WASHINGTON (FinalCall.com) – Corporations have such a stranglehold on the two major U.S. political parties, until U.S. national interests and the interests of the U.S. population are second to what’s best for the companies, argues independent presidential candidate Ralph Nader.
“Who, for example, is going to start seriously talking about waging peace and redirecting some of our federal dollars to the necessities of the American people, instead of unnecessary F-22s and other mega-weapons of mass and rapid destruction that are not needed in a non-Soviet Union world?” Mr. Nader asked a luncheon audience at the National Press Club. “In fact, we have enough weaponry to blow up the world 300 times and make the rubble bounce. And more and more weapons are in the pipeline.”
The kind of leadership which would “wage peace” is practically non-existent, Mr. Nader said, because major party candidates are more like Republican and Democratic extensions of the same “Corporate Party” than they are representatives of truly separate parties.
Supporters of Democratic presidential candidate John Kerry, who are afraid of the effect of Mr. Nader’s candidacy on voters, who might otherwise vote for the Democrat against President George W. Bush, should demand more in return for their support, Mr. Nader said.
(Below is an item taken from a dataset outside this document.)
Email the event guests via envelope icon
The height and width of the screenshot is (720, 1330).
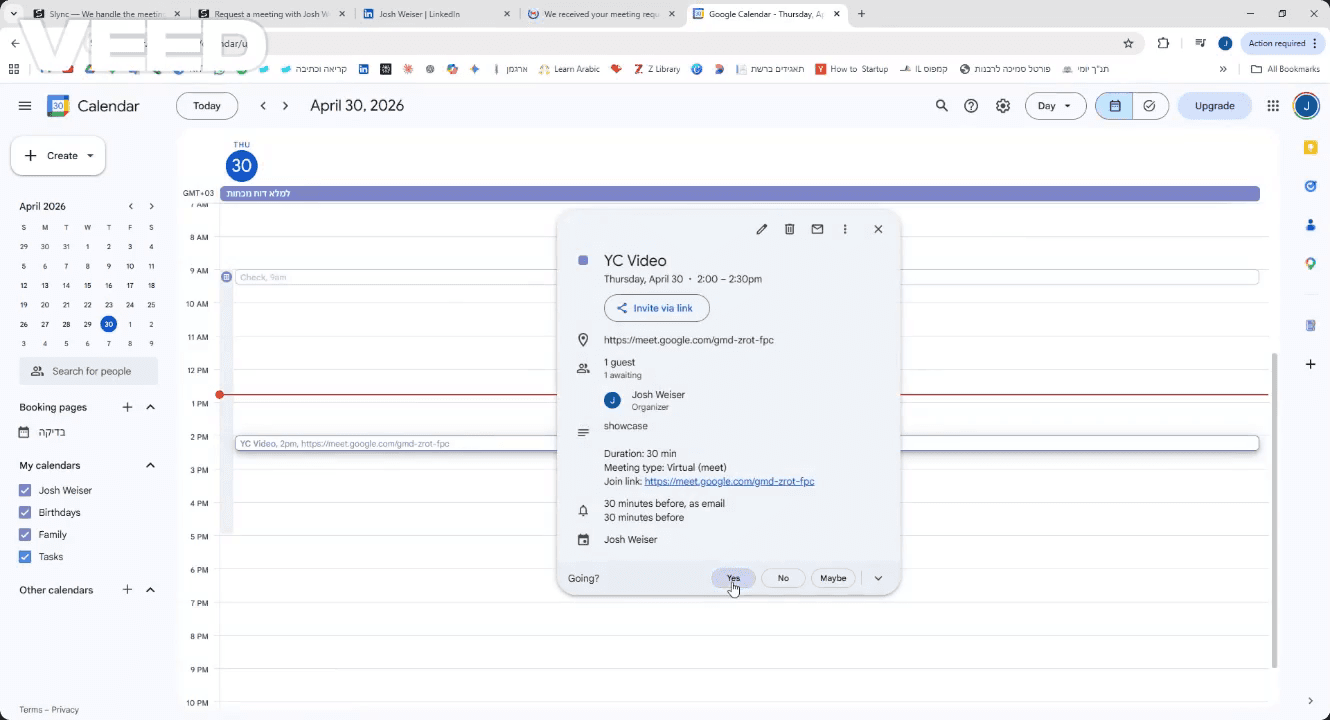(x=817, y=229)
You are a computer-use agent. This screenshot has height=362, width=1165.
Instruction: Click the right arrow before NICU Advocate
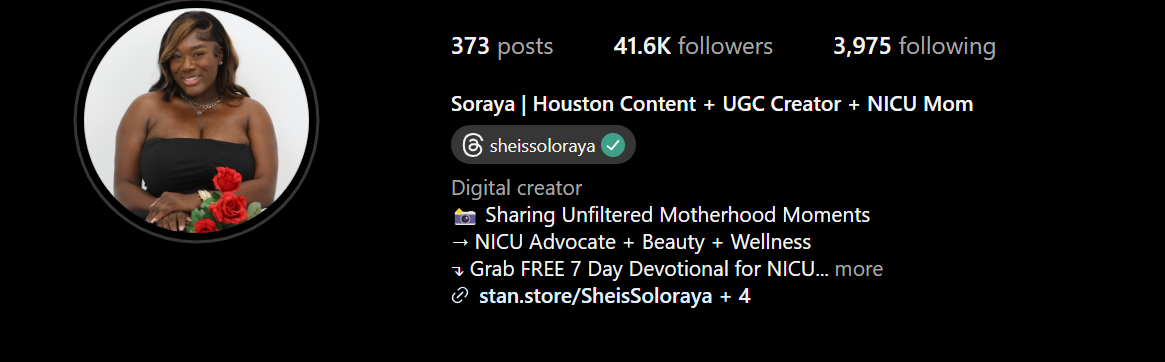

He personally challenged Sen. Kerry during their recent face-to-face meeting, he told the audience. “‘How are you going to break the opposition to the fossil fuel industry’–and I added the nuclear industry–‘to the conversion of our country to an economically sensible, environmentally benign and geopolitical crisis-averse renewable energy?’ To which he said, ‘Wait and see when I’m president.’”
“Well, that’s a very fair question about dealing with the corporate opponents to so many changes,” Mr. Nader maintained. “Over the years–years ago, the big opponents to public transit were the oil companies, the tire companies and the auto companies. Who is saying ‘no’ to the preservation of the rural economy in our country and the small family farm? It’s the giant agribusiness corporations who are determined to supplant the family farm and rural America with industrialized agriculture, with contract agriculture, turning farmers into contractual serfs, as they already are in the mass poultry industry. Who is saying ‘no’ to campaign finance reform, the kind where public elections are funded by well-promoted public monies? Who’s saying ‘no’ to getting our elections off the auction block?”
Answering his litany of questions, he contended, “It’s the big PACs and all the heavy-duty fat-cat money that rigs the system. It’s corporations. It’s Philip Morris. It’s Ford Motor Company. It’s AT&T. It’s Anheuser-Busch. They’re pouring hundreds of thousands of dollars into these debates run by a commission on presidential debates, which is simply a private corporation created in 1987 to jettison the League of Women Voters’ sponsorship of debates, created by the two parties and run by the two parties to this day with corporate money.”